# Assignment
Write the data out again, matching every line exactly.

Top of Records for processing

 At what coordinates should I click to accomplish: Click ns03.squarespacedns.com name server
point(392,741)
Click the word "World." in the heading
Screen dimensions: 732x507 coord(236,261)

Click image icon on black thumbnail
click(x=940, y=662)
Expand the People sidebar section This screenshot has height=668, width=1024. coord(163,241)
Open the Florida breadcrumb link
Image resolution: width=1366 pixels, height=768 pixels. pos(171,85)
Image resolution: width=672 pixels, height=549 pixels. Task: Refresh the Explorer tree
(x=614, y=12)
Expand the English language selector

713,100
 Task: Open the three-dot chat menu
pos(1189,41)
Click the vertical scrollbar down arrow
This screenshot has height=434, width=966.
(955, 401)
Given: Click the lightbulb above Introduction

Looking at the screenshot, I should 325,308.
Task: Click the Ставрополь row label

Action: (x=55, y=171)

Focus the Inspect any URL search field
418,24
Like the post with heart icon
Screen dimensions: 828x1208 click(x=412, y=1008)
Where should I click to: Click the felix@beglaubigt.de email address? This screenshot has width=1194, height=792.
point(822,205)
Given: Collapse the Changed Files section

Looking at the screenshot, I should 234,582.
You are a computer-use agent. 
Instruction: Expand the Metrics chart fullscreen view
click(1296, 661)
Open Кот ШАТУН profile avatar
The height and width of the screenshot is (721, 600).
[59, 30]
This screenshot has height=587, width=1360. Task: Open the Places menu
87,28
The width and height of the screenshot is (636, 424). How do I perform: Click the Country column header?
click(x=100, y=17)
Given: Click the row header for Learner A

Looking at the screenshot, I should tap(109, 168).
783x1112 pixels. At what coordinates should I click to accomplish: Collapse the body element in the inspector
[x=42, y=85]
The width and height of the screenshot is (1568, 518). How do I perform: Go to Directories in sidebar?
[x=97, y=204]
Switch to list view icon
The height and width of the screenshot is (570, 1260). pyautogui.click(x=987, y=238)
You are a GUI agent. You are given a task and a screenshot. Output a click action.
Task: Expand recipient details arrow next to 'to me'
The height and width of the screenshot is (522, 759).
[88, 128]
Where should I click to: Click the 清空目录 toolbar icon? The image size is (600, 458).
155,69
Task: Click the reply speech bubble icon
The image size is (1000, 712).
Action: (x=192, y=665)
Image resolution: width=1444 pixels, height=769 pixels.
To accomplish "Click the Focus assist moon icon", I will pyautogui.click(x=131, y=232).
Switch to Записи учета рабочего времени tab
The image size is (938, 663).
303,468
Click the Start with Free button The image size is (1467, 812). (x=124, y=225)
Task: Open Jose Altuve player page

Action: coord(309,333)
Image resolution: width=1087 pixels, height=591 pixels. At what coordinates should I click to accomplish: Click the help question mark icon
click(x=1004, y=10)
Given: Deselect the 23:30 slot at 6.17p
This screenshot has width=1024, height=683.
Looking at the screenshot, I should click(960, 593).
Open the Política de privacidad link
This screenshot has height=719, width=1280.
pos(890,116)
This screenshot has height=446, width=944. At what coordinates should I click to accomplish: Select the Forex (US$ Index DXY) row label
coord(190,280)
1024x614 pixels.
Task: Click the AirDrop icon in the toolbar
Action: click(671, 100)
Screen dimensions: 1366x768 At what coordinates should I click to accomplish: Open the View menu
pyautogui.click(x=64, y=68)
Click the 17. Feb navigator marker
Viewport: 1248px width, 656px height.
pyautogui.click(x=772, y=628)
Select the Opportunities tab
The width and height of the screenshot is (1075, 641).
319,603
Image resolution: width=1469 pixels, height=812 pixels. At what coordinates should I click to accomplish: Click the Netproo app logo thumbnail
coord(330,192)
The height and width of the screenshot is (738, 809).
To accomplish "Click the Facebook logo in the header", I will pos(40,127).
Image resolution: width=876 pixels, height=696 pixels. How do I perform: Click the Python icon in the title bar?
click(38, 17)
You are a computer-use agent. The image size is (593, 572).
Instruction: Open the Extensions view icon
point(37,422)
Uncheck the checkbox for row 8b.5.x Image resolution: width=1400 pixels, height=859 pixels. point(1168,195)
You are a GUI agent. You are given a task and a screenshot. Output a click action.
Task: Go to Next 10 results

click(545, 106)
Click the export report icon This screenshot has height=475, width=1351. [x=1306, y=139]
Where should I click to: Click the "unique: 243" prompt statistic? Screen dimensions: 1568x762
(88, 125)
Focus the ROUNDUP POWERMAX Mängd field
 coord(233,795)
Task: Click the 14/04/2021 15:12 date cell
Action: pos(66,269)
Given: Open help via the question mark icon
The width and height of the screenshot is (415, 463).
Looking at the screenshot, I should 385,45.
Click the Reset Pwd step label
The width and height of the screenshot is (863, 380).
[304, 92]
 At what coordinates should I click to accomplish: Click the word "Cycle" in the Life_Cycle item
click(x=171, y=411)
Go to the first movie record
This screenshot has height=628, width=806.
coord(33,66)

Bottom of Records for processing

# Response
 At what coordinates should I click to accomplish: Click ns03.squarespacedns.com name server
point(392,741)
Click the word "World." in the heading
Screen dimensions: 732x507 coord(236,261)

Click image icon on black thumbnail
click(x=940, y=662)
Expand the People sidebar section This screenshot has height=668, width=1024. coord(163,241)
Open the Florida breadcrumb link
Image resolution: width=1366 pixels, height=768 pixels. pos(171,85)
Image resolution: width=672 pixels, height=549 pixels. Task: Refresh the Explorer tree
(x=614, y=12)
Expand the English language selector

713,100
 Task: Open the three-dot chat menu
pos(1189,41)
Click the vertical scrollbar down arrow
This screenshot has height=434, width=966.
(955, 401)
Given: Click the lightbulb above Introduction

Looking at the screenshot, I should 325,308.
Task: Click the Ставрополь row label

Action: (x=55, y=171)

Focus the Inspect any URL search field
418,24
Like the post with heart icon
Screen dimensions: 828x1208 click(x=412, y=1008)
Where should I click to: Click the felix@beglaubigt.de email address? This screenshot has width=1194, height=792.
point(822,205)
Given: Collapse the Changed Files section

Looking at the screenshot, I should 234,582.
You are a computer-use agent. 
Instruction: Expand the Metrics chart fullscreen view
click(1296, 661)
Open Кот ШАТУН profile avatar
The height and width of the screenshot is (721, 600).
[59, 30]
This screenshot has height=587, width=1360. Task: Open the Places menu
87,28
The width and height of the screenshot is (636, 424). How do I perform: Click the Country column header?
click(x=100, y=17)
Given: Click the row header for Learner A

Looking at the screenshot, I should tap(109, 168).
783x1112 pixels. At what coordinates should I click to accomplish: Collapse the body element in the inspector
[x=42, y=85]
The width and height of the screenshot is (1568, 518). How do I perform: Go to Directories in sidebar?
[x=97, y=204]
Switch to list view icon
The height and width of the screenshot is (570, 1260). pyautogui.click(x=987, y=238)
You are a GUI agent. You are given a task and a screenshot. Output a click action.
Task: Expand recipient details arrow next to 'to me'
The height and width of the screenshot is (522, 759).
[88, 128]
Where should I click to: Click the 清空目录 toolbar icon? The image size is (600, 458).
155,69
Task: Click the reply speech bubble icon
The image size is (1000, 712).
Action: (x=192, y=665)
Image resolution: width=1444 pixels, height=769 pixels.
To accomplish "Click the Focus assist moon icon", I will pyautogui.click(x=131, y=232).
Switch to Записи учета рабочего времени tab
The image size is (938, 663).
303,468
Click the Start with Free button The image size is (1467, 812). (x=124, y=225)
Task: Open Jose Altuve player page

Action: coord(309,333)
Image resolution: width=1087 pixels, height=591 pixels. At what coordinates should I click to accomplish: Click the help question mark icon
click(x=1004, y=10)
Given: Deselect the 23:30 slot at 6.17p
This screenshot has width=1024, height=683.
Looking at the screenshot, I should click(960, 593).
Open the Política de privacidad link
This screenshot has height=719, width=1280.
pos(890,116)
This screenshot has height=446, width=944. At what coordinates should I click to accomplish: Select the Forex (US$ Index DXY) row label
coord(190,280)
1024x614 pixels.
Task: Click the AirDrop icon in the toolbar
Action: click(671, 100)
Screen dimensions: 1366x768 At what coordinates should I click to accomplish: Open the View menu
pyautogui.click(x=64, y=68)
Click the 17. Feb navigator marker
Viewport: 1248px width, 656px height.
pyautogui.click(x=772, y=628)
Select the Opportunities tab
The width and height of the screenshot is (1075, 641).
319,603
Image resolution: width=1469 pixels, height=812 pixels. At what coordinates should I click to accomplish: Click the Netproo app logo thumbnail
coord(330,192)
The height and width of the screenshot is (738, 809).
To accomplish "Click the Facebook logo in the header", I will pos(40,127).
Image resolution: width=876 pixels, height=696 pixels. How do I perform: Click the Python icon in the title bar?
click(38, 17)
You are a computer-use agent. The image size is (593, 572).
Instruction: Open the Extensions view icon
point(37,422)
Uncheck the checkbox for row 8b.5.x Image resolution: width=1400 pixels, height=859 pixels. point(1168,195)
You are a GUI agent. You are given a task and a screenshot. Output a click action.
Task: Go to Next 10 results

click(545, 106)
Click the export report icon This screenshot has height=475, width=1351. [x=1306, y=139]
Where should I click to: Click the "unique: 243" prompt statistic? Screen dimensions: 1568x762
(88, 125)
Focus the ROUNDUP POWERMAX Mängd field
 coord(233,795)
Task: Click the 14/04/2021 15:12 date cell
Action: pos(66,269)
Given: Open help via the question mark icon
The width and height of the screenshot is (415, 463).
Looking at the screenshot, I should 385,45.
Click the Reset Pwd step label
The width and height of the screenshot is (863, 380).
[304, 92]
 At what coordinates should I click to accomplish: Click the word "Cycle" in the Life_Cycle item
click(x=171, y=411)
Go to the first movie record
This screenshot has height=628, width=806.
coord(33,66)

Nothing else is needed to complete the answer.